EXTRAIT FOURNI:
---+---

Etes-vous «stressé au travail»? Oui, si (pour faire court) vous souffrez d’un déséquilibre. Et précisément d’un déséquilibre entre la perception que vous avez des contraintes imposées par votre environnement professionnel et la perception que vous avez des ressources qui sont les vôtres pour y faire face et, mieux, pour les résoudre. En l’absence d’un tel déséquilibre on peut conclure que vous n’êtes pas stressé, voire peut-être même que (sans aller jusqu’à parler de bonheur) votre travail vous procure des satisfactions nullement négligeables.

L’étude dont nous parlons a été menée par des chercheurs de l’Université de Nottingham, d’Ulster et du Northern Ireland Civil Service. Elle l’a été dans le cadre plus général de la Stormont Study auprès de salariés de la fonction publique d’Irlande du nord. Ce travail a été effectué en deux temps. Tout d’abord en 2005 (17 124 personnes), puis en 2009 (9913), soit avant et pendant la période de récession économique. Il apparaît ainsi que la proportion des salarié(e)s ayant déclaré leur travail comme étant «très» ou «extrêmement» stressant est passée de 18,5% à 26% entre ces deux périodes. Les chercheurs établissent parallèlement que les absences au travail liées au stress sont passées de 6% en 2005 à 7,5% en 2009. Le nombre de jours d’absence pour stress est quant a lui respectivement passé en moyenne de 1,2 à 2,72 jours.

Ainsi donc inquiétudes diffuses et leur corollaire: l’absentéisme. Mais cette enquête ne portait pas que sur l’augmentation du nombre de fonctionnaires affectés par le stress, le nombre ou la longueur des arrêts professionnels pour «maladie». On observe ainsi que six des sept paramètres retenus par les chercheurs se sont dégradés entre 2005 et 2009. Il s’agit du contenu et du contrôle des tâches demandées aux salariés, du soutien apporté ou non par les collaborateurs, des relations plus générales dans l’entreprise, de la fonction des employés et des modifications apportées à cette fonction.

---+---

Données enregistrées
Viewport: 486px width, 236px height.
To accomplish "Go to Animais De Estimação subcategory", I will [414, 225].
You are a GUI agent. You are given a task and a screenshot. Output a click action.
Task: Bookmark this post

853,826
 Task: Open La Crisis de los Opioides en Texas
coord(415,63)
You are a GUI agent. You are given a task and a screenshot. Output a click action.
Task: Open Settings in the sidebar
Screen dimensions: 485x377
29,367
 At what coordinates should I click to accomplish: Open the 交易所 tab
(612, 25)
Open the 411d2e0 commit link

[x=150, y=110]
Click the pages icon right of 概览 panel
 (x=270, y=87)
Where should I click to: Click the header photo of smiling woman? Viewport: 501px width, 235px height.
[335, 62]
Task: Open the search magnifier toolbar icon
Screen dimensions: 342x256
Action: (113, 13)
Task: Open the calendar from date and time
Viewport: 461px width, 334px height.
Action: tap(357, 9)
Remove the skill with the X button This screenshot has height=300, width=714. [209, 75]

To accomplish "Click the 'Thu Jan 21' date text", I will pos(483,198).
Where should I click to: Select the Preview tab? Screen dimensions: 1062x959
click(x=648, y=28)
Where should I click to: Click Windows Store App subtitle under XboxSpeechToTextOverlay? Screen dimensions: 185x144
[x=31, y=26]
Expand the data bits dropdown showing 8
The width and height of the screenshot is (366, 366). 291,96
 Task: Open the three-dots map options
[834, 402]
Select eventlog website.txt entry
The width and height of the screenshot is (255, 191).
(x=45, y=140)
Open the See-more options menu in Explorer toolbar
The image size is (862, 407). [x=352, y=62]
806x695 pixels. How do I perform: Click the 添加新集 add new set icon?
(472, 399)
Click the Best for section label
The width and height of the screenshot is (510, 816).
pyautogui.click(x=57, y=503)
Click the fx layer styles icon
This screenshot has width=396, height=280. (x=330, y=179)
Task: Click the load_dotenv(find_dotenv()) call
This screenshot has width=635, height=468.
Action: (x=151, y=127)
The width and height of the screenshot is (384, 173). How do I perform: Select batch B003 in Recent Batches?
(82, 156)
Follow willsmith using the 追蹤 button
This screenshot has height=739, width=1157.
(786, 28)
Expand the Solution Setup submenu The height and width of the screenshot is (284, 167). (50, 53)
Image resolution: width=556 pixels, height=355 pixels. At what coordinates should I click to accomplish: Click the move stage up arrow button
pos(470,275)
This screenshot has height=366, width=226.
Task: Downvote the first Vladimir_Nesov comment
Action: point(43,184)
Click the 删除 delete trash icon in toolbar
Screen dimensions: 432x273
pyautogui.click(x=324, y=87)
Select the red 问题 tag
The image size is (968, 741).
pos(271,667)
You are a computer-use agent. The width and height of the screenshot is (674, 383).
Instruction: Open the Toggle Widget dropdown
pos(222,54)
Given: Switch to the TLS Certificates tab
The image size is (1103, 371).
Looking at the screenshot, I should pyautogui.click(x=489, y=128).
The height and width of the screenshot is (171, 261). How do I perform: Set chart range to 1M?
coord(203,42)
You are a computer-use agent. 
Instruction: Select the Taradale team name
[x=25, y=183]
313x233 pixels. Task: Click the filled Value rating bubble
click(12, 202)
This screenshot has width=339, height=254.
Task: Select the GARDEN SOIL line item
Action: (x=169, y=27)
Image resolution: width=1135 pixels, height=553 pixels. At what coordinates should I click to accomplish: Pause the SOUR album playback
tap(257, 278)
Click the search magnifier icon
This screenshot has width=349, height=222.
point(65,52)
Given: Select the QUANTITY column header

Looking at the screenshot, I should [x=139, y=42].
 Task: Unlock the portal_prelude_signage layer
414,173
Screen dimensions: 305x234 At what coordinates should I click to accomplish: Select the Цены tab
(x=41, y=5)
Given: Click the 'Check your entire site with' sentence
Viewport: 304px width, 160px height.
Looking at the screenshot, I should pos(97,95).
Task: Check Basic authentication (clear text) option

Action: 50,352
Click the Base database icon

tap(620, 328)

---+---

CONSIGNES DE L'EXERCICE:
(1) D'après l'extrait sur le stress au travail, quelle proportion de salariés a qualifié son travail de «très» ou «extrêmement» stressant en 2009 ?
(2) Expliquez, en vous appuyant sur l'extrait sur le stress au travail, ce qui permet de dire qu'une personne est «stressée au travail».
(3) Extrayez de l'extrait sur le stress au travail le passage qui s'ouvre sur les mots «Ainsi donc inquiétudes» et se referme sur «à cette fonction.».

RÉPONSES PAR CONSIGNE:
(1) 26 %.

(2) Elle souffre d'un déséquilibre entre sa perception des contraintes imposées par son environnement professionnel et sa perception des ressources dont elle dispose pour y faire face et les résoudre. Sans ce déséquilibre, on peut conclure qu'elle n'est pas stressée.

(3)
Ainsi donc inquiétudes diffuses et leur corollaire: l’absentéisme. Mais cette enquête ne portait pas que sur l’augmentation du nombre de fonctionnaires affectés par le stress, le nombre ou la longueur des arrêts professionnels pour «maladie». On observe ainsi que six des sept paramètres retenus par les chercheurs se sont dégradés entre 2005 et 2009. Il s’agit du contenu et du contrôle des tâches demandées aux salariés, du soutien apporté ou non par les collaborateurs, des relations plus générales dans l’entreprise, de la fonction des employés et des modifications apportées à cette fonction.